The proof of Extreme Value Theorem (part 1) states:

If $$f(x)$$ is continuous on $$[a,b]$$, then it is bounded on $$[a,b]$$.

I'm confused with this part of the proof:

Suppose $$f(x)$$ is not bounded; then, for every natural number $$n$$, there exists an $$x_n \in [a,b]$$, such that $$f(x_n) > n$$

My question is, how we can give some order to rational numbers in this interval $$[a,b]$$? We cannot count rational numbers.

Is this enumeration done with respect to the magnitude of numbers from $$[a,b]$$, or is it just random enumeration?
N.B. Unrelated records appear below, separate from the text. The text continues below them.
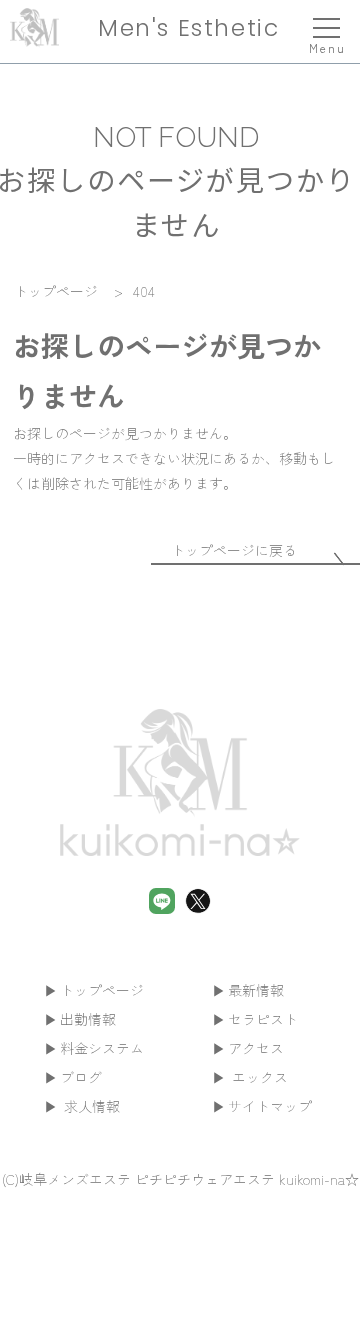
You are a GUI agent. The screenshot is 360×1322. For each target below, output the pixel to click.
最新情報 (256, 990)
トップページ (102, 990)
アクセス (256, 1048)
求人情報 (90, 1106)
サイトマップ (270, 1106)
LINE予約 (179, 1293)
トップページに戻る (234, 550)
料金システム (102, 1048)
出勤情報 (88, 1019)
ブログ (81, 1077)
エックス (258, 1077)
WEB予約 (295, 1293)
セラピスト (263, 1019)
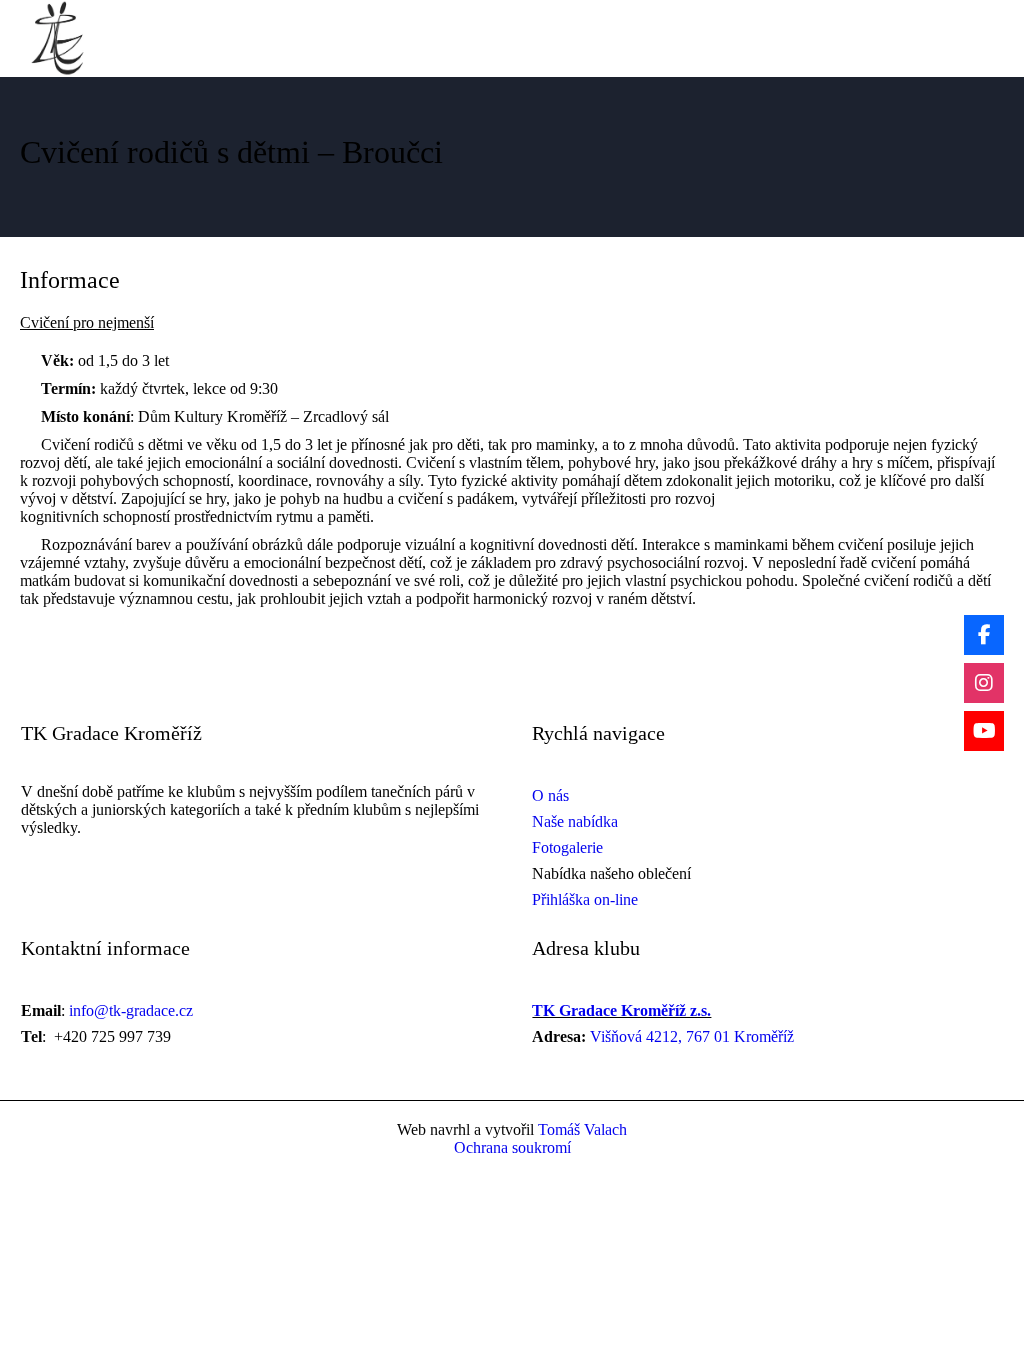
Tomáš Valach (580, 1129)
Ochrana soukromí (512, 1147)
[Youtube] (984, 731)
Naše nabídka (575, 821)
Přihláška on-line (585, 899)
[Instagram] (984, 683)
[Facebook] (984, 635)
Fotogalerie (567, 847)
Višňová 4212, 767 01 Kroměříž (692, 1036)
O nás (550, 795)
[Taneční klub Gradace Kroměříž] (58, 38)
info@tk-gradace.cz (131, 1010)
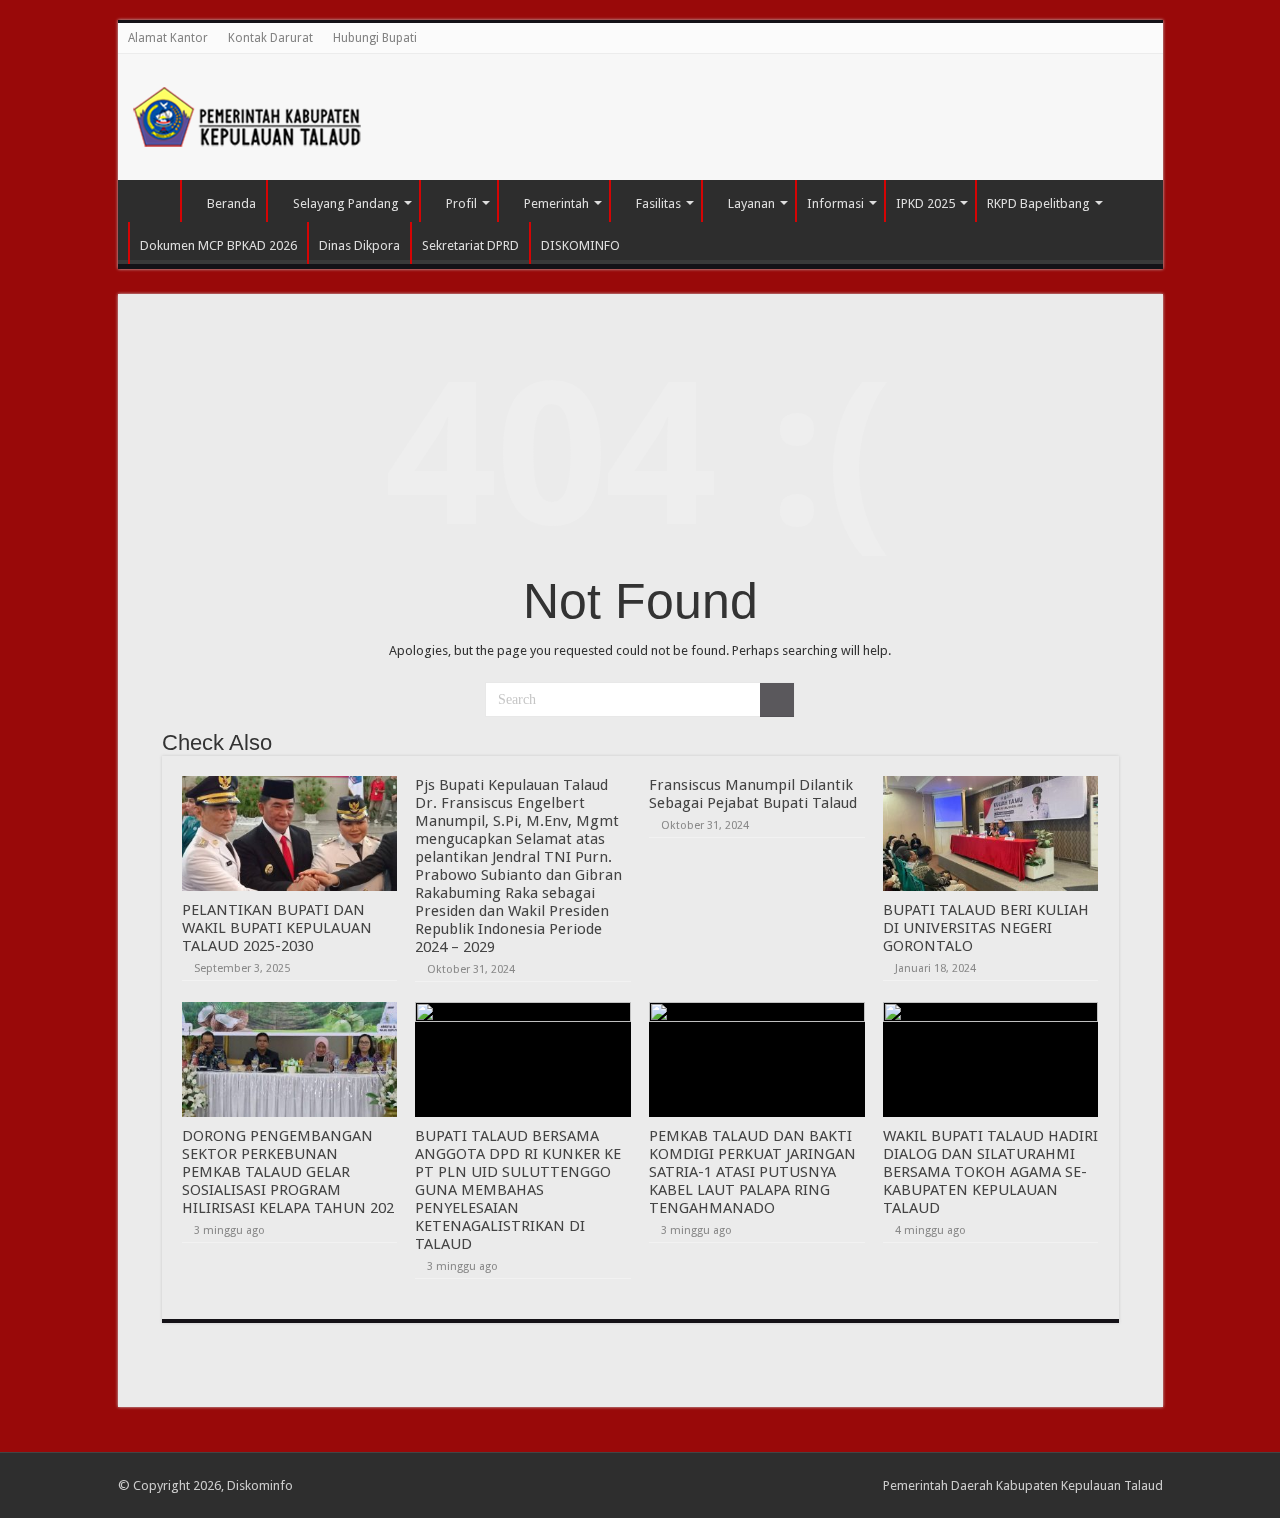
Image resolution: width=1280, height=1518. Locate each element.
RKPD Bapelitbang (1038, 203)
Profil (461, 203)
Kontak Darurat (270, 38)
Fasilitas (658, 203)
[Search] (777, 700)
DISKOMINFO (580, 245)
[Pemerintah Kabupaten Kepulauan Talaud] (248, 113)
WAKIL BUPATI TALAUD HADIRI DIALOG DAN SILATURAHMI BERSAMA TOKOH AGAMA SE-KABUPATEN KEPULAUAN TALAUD (990, 1172)
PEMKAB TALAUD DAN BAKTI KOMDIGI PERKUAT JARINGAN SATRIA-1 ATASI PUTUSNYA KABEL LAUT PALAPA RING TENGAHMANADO (752, 1172)
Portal (154, 201)
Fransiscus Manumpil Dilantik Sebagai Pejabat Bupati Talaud (753, 794)
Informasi (835, 203)
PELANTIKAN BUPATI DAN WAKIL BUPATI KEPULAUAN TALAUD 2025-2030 (277, 928)
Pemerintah (556, 203)
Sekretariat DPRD (470, 245)
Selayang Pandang (346, 203)
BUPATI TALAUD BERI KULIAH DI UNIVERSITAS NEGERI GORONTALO (986, 928)
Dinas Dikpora (359, 245)
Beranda (231, 203)
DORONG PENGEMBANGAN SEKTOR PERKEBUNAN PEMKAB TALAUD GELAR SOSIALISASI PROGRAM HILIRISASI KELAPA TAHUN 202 (288, 1172)
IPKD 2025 (925, 203)
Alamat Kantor (168, 38)
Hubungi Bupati (375, 38)
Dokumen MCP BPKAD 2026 (218, 245)
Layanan (751, 203)
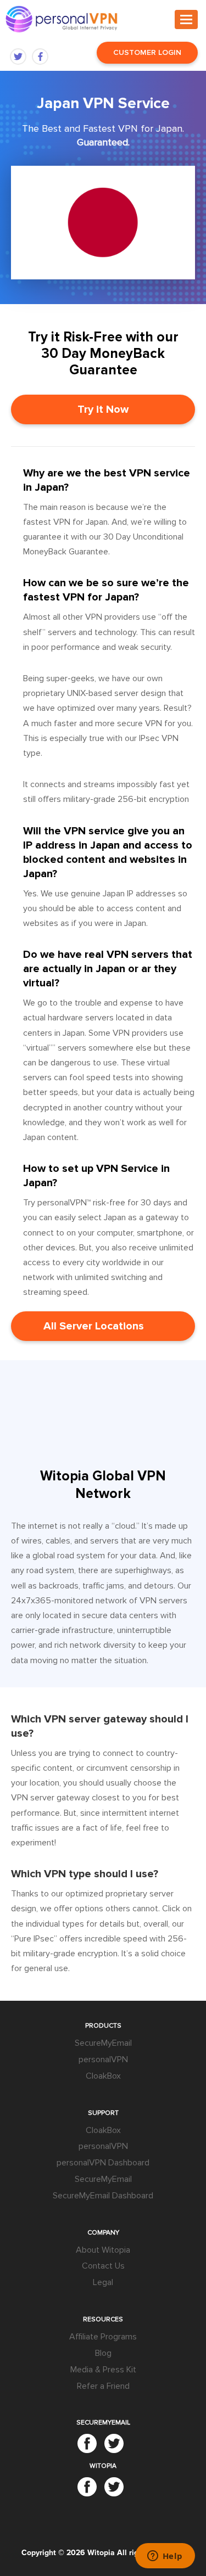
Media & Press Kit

Can we just start the proof like this?

Suppose $$f(x)$$ is not bounded; then there is no natural number that is greater than or equal to $$f(x)$$ where $$x \in [a,b]$$?

• Where do you see that the proof is talking about rational numbers ?? – TheSilverDoe Aug 30 '20 at 14:34
• Well, you do not need to use the rationals for the theorem, but you can enumerate the rationals by finding an injection $\mathbb Q\mapsto \mathbb N.$ One such is $(p,q)\mapsto 2^p3^q.$ – Matematleta Aug 30 '20 at 14:46
• The numbers in $[a,b]$ need not be rational: you are enumerating them via the natural numbers, which do have an ordering. – Integrand Aug 30 '20 at 14:49
• The numbers $\{x_n\}$ do not enumerate all numbers in $[a,b]$. The proof is choosing a very specific (countable) sequence of numbers from $[a,b]$. Specifically, given a natural number $n$, you get to choose some $x\in [a,b]$ such that $f(x)>n$. This $x$ exists by the assumption that $f$ is unbounded on $[a,b]$. But different choices of $n$ could lead to different $x$'s. So we label them by $x_n$, and the result is a sequence $(x_n)_{n=1}^{\infty}$ from $[a,b]$. – halrankard2 Aug 30 '20 at 14:53
• What numbers we a dealing with then? What are the things that [a,b] contains? – nutella_eater Aug 30 '20 at 22:23

Make a graph of an unbounded function on $$[a,b]$$. Draw horizontal lines $$y=n+1/2$$ for each integer. Since $$f$$ is unbounded on $$[a,b],$$ each of these lines must intersect the graph of $$f$$ at least once on $$[a,b]$$, so for each integer $$n$$ we get an output $$y_n$$ of $$f$$, which in turn gives us an input $$x_n\in [a,b]$$ such that $$y_n=f(x_n)=n+1/2$$.
In this way, we get, for each integer $$n$$, a number $$x_n\in [a,b]$$ such that $$f(x_n)>n$$. That is, we have associated with each integer $$n$$, a value of $$f$$ which satisfies the given condition.